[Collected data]

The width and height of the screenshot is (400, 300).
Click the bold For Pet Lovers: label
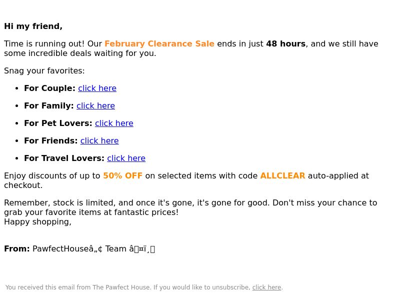[x=58, y=123]
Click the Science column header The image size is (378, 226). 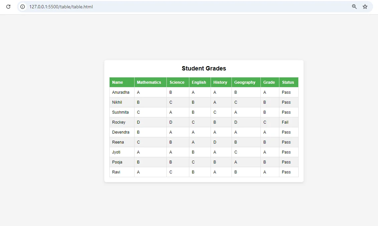click(177, 82)
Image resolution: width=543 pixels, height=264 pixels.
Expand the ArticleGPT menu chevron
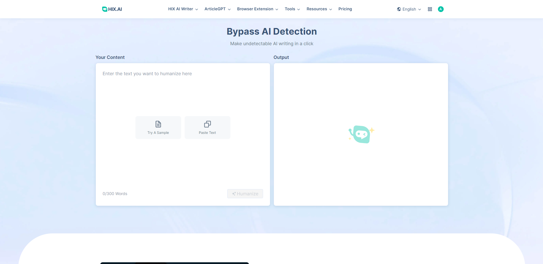229,9
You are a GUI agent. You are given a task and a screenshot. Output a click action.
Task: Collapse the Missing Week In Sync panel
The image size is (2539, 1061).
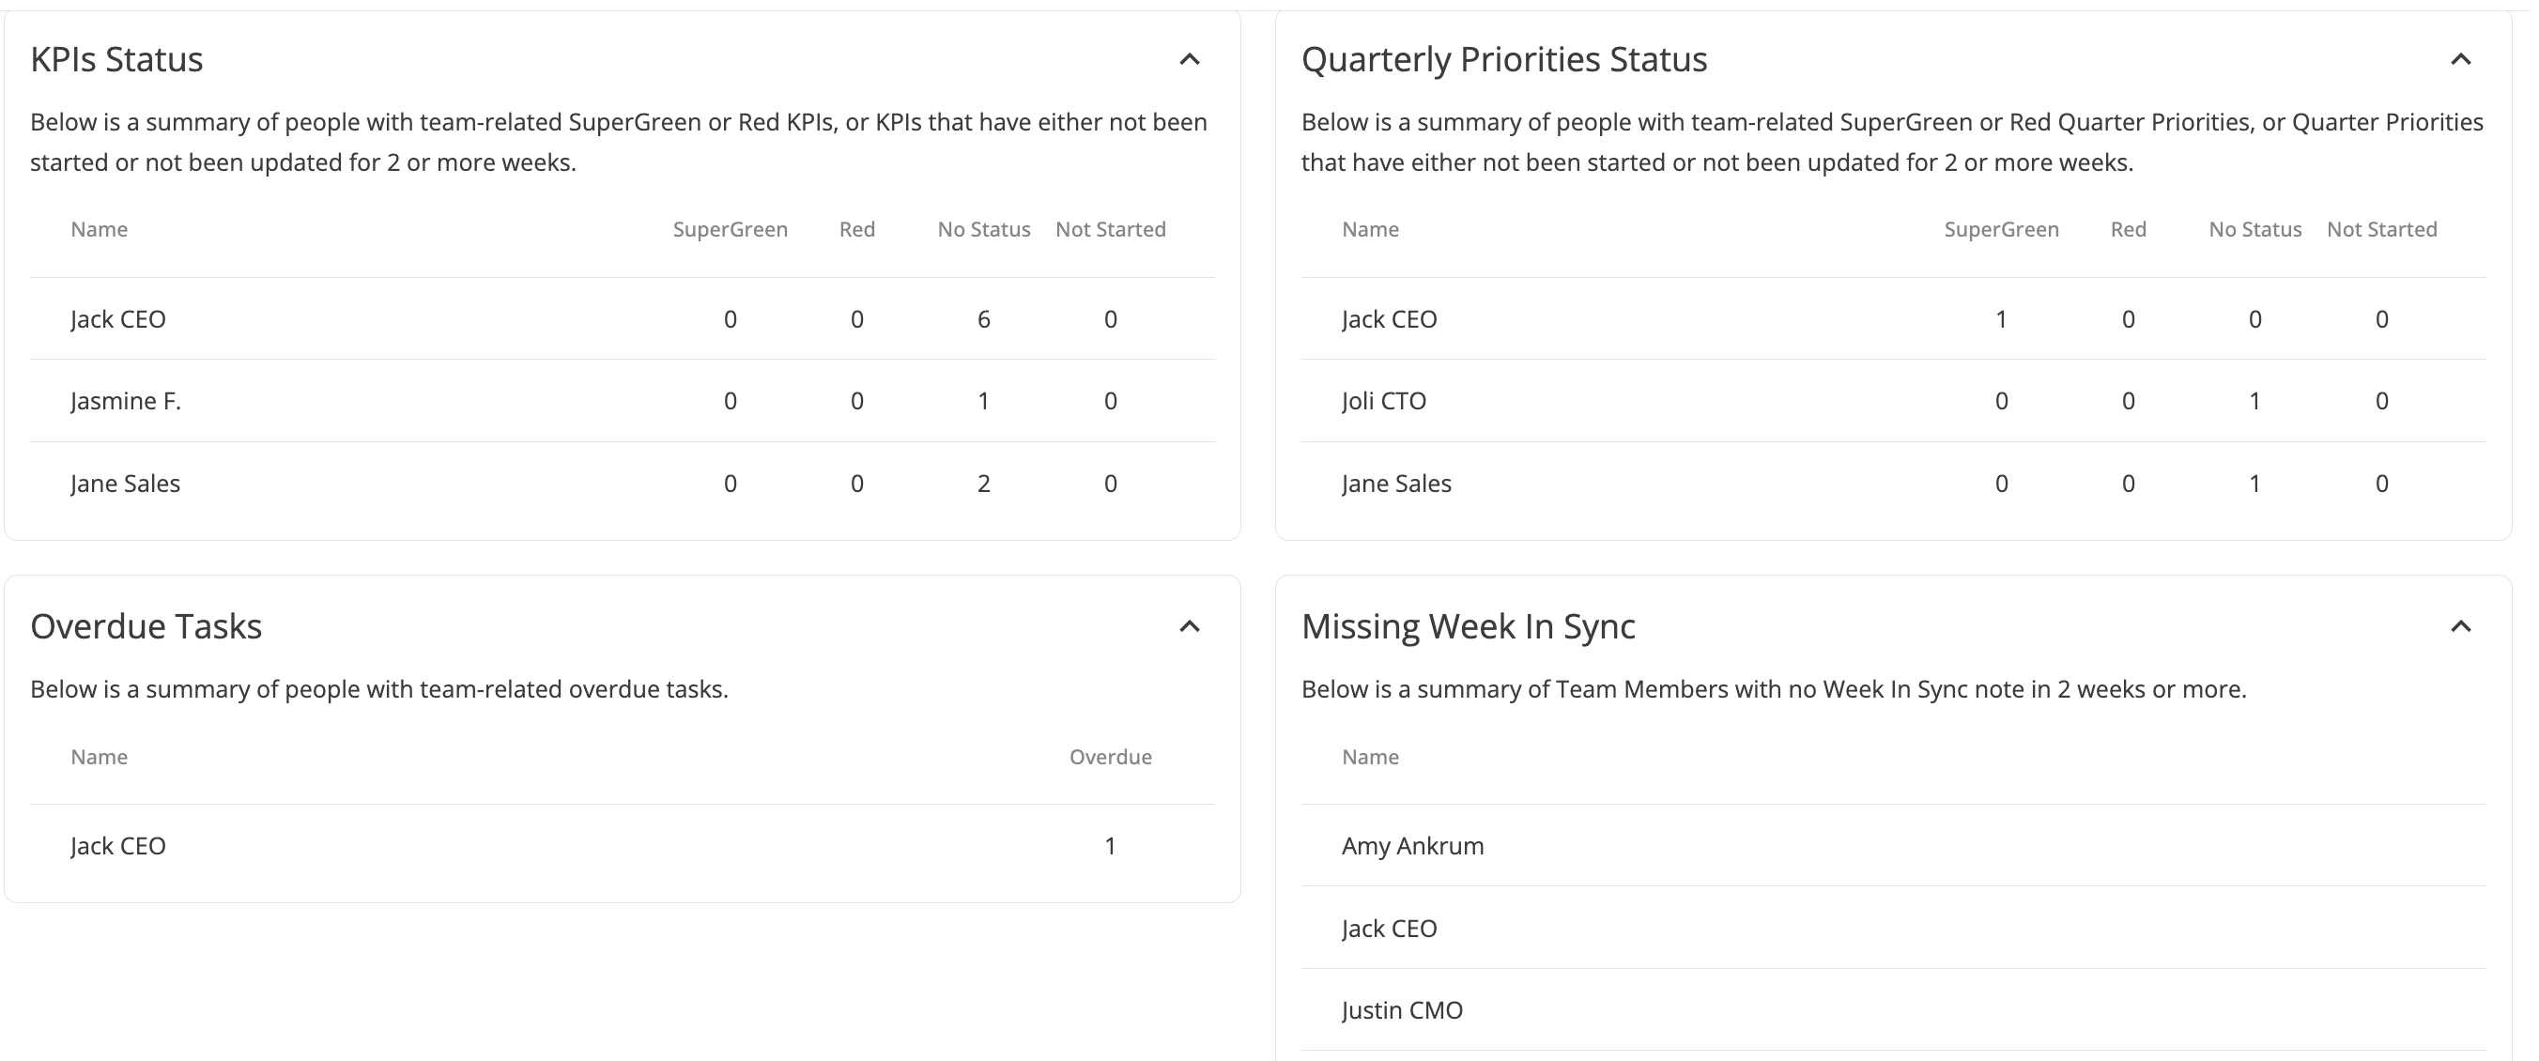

● **TASK TO CARRY OUT**
Would you please copy, exactly and only, the lines from the one with "Task: Collapse the Missing Week In Sync panel" through the end of the entries above, skipping every picture?

● **PROBLEM SOLUTION**
Task: Collapse the Missing Week In Sync panel
The image size is (2539, 1061).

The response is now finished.